Random-Matrix Model for Thermalization

TL;DR

This paper demonstrates that quantum systems with Hamiltonians modeled by GOE and GUE random matrices exhibit thermalization behavior, with observable expectations approaching equilibrium values over time, characterized by specific oscillatory decay functions.

Contribution

It provides a rigorous analysis of thermalization in random-matrix quantum systems, including time symmetry and decay behavior, extending the eigenstate thermalization hypothesis.

Findings

All functions Tr(A ρ(t)) thermalize in GOE ensemble.

Decay of oscillations follows a 1/|t| law.

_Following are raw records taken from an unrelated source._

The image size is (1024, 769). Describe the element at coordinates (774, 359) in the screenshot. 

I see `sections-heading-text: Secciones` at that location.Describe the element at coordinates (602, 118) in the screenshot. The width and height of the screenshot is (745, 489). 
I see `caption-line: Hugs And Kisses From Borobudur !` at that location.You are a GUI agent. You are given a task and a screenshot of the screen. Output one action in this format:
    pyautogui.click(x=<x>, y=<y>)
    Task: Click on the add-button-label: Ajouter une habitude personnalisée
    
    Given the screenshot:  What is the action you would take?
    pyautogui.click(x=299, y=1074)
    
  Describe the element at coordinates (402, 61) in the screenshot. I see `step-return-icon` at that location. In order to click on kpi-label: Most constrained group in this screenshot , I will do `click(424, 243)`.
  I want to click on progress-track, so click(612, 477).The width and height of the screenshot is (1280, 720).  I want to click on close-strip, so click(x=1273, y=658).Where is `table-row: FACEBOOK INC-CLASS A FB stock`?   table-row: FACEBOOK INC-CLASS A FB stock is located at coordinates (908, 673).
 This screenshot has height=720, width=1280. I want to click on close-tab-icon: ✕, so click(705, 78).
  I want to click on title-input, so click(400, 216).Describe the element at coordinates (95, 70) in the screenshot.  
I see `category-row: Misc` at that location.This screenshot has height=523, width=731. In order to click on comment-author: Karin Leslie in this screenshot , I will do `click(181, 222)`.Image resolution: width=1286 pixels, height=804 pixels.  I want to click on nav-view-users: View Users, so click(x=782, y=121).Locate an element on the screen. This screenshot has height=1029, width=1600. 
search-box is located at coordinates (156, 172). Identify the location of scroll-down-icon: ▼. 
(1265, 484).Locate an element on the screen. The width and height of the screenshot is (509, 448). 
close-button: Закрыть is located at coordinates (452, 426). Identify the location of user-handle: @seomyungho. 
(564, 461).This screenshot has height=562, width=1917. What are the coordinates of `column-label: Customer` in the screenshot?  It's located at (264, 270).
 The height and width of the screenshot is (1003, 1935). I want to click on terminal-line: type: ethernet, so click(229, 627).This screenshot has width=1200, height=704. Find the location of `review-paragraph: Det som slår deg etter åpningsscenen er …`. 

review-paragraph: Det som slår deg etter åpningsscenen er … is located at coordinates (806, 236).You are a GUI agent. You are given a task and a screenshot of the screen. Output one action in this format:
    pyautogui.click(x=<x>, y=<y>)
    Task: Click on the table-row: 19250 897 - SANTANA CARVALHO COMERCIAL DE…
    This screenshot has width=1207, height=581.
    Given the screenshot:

Time-reversal symmetry leads to symmetric thermalization.

Abstract

An isolated quantum system is said to thermalize if ${\rm Tr} (A \rho(t)) \to {\rm Tr} (A \rho_{\rm eq})$ for time $t \to \infty$. Here $\rho(t)$ is the time-dependent density matrix of the system, $\rho_{\rm eq}$ is the time-independent density matrix that describes statistical equilibrium, and $A$ is a Hermitean operator standing for an observable. We show that for a system governed by a random-matrix Hamiltonian (a member of the time-reversal invariant Gaussian Orthogonal Ensemble (GOE) of random matrices of dimension $N$), all functions ${\rm Tr} (A \rho(t))$ in the ensemble thermalize: For $N \to \infty$ every such function tends to the value ${\rm Tr} (A \rho_{\rm eq}(\infty)) + {\rm Tr} (A \rho(0)) g^2(t)$. Here $\rho_{\rm eq}(\infty)$ is the equilibrium density matrix at infinite temperature. The oscillatory function $g(t)$ is the Fourier transform of the average GOE level density and falls off as $1 / |t|$ for large $t$. With $g(t) = g(-t)$, thermalization is symmetric in time. Analogous results, including the symmetry in time of thermalization, are derived for the time-reversal non-invariant Gaussian Unitary Ensemble (GUE) of random matrices. Comparison with the ``eigenstate thermalization hypothesis'' of Ref.~\cite{Sre99} shows overall agreement but raises significant questions.